Am Ende trägt Algerien den Sieg davon, und feiert euphorisch die Qualifikation, der Goalie hockt gar mit entblösstem Oberkörper auf der Torstange. Der Eurosport Reporter ist ganz fasziniert "so was sieht man in Afrika auch nicht alle Tage!"
Schade ist, dass diese Fans und diese Spieler in ein paar Monaten in den perfekt abgespielten Ablauf einer FIFA Fussball Weltmeisterschaft ™ gesteckt werden…

Ukraine : Griechenland

Schweinegrippe geplagtes Land gegen Land des spielerischen Elends! Schevtschenko gegen Rehhagels Mauertaktik. Ein Spielsystem das König Otto wohl noch vor dem Bau der Akropolis erfunden hat. Das Stadion ist nicht sehr gut gefüllt, die Ukraine hats übel erwischt mit H1N1. "Die Griechen Fans seien aus Angst vor der Grippe nicht mal angereist, zwei Charterflüge wurden abgesagt", meint der Eurosport Reporter. Eine Torchance in zwei Partien reicht für die Hellenen, die Osteuropäer sind ratlos nach dem überraschenden Führungstreffer der Gäste.
Rehhagel strahlt nach dem Schlusspfiff wie Aphrodite, die griechische Göttin der Liebe. Schevtschenko sitzt weinend auf dem Rasen von Donezk, ein junger Fan rennt über den Platz und will den Altstar trösten. Vergeblich, ein bulliger Ordner befördert ihn wieder Richtung Tribüne.

Stolz vermelden deutsche Medien am Folgetag, dass ihr Otto Rehhagel mittlerweile auch die griechische Landeshymne auswendig könne.
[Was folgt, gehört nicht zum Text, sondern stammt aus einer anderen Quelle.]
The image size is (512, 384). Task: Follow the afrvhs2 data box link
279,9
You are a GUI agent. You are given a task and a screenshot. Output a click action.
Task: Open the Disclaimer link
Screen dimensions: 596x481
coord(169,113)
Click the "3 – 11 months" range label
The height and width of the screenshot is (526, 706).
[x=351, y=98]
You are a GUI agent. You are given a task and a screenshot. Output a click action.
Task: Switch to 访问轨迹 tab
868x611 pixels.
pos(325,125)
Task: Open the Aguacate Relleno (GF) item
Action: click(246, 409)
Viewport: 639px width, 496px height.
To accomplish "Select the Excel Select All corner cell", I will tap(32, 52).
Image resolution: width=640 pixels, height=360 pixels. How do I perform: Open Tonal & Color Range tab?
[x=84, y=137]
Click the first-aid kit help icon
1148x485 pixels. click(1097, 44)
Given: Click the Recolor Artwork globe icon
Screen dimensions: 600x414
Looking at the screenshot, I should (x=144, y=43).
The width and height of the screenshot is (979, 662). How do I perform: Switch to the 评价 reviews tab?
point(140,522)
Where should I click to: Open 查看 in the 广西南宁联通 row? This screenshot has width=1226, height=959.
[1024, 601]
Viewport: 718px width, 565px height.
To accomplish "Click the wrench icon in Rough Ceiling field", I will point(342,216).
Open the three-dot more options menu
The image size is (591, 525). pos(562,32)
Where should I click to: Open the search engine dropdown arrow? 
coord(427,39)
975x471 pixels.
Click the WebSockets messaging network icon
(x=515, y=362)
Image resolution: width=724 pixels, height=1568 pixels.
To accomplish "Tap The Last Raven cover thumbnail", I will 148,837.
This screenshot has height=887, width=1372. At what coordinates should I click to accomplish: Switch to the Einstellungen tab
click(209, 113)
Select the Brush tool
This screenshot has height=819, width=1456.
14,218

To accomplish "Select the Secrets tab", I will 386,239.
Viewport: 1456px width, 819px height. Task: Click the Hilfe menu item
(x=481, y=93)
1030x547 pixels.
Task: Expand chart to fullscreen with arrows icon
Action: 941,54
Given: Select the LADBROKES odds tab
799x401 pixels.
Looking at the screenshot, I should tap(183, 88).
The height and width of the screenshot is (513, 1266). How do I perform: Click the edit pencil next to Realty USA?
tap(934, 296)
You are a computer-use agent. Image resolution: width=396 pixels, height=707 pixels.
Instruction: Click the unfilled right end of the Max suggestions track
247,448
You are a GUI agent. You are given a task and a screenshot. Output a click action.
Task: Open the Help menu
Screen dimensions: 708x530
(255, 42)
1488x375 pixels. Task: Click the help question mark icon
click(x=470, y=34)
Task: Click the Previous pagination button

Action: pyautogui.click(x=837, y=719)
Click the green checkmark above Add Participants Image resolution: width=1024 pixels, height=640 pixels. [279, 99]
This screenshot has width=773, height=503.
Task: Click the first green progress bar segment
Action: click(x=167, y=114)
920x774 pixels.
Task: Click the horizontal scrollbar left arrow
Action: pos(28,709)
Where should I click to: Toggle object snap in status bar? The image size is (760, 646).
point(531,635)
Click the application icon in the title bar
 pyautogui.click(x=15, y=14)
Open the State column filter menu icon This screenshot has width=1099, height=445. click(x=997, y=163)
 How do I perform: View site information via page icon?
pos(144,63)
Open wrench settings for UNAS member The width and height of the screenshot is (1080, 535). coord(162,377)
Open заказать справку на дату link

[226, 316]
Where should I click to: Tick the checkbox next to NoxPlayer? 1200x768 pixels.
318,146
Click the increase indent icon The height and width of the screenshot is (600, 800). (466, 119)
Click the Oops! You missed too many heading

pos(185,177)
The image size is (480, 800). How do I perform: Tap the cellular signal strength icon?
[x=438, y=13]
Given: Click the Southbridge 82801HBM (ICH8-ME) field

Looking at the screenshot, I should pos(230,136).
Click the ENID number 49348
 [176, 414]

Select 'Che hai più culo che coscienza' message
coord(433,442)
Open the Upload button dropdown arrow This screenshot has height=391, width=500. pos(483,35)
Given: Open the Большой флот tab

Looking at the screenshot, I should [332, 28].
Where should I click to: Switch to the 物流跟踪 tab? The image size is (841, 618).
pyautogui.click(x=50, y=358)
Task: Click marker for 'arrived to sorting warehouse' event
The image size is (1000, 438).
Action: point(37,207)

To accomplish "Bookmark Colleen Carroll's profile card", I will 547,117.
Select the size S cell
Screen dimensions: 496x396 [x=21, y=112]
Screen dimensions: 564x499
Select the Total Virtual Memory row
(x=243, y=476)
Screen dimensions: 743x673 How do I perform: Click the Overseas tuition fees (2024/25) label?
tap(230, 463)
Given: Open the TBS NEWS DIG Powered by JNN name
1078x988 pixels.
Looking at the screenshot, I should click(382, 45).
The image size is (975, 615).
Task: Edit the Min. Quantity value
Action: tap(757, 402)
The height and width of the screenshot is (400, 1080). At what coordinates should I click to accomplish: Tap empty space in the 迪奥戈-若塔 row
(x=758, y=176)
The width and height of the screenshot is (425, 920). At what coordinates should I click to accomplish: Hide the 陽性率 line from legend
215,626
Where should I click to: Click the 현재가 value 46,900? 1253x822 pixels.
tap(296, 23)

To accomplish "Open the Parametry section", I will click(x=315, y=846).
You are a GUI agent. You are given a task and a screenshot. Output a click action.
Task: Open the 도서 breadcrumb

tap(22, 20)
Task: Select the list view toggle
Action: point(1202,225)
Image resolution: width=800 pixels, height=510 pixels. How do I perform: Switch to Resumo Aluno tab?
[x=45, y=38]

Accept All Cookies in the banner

Er darf dies zumindest noch dreimal in Südafrika unter Beweis stellen…Vielleicht mit dem grossen Ziel, den gegnerischen Strafraum nicht in der gleichen Art zu meiden, wie der Papst den Besuch eines Swinger Clubs.

Bosnien Herzegowina : Portugal


Diese Paarung versprach Spannung und fanatische Stimmung im Stadion. Bosnien will mit aller Macht an seine erste WM. Portugisische Spieler sollen bei ihrer Ankunft in Sarajevo gar bespuckt worden sein. Leider war ein gewisser Weltstar aus Portugal verletzungsbedingt abwesend…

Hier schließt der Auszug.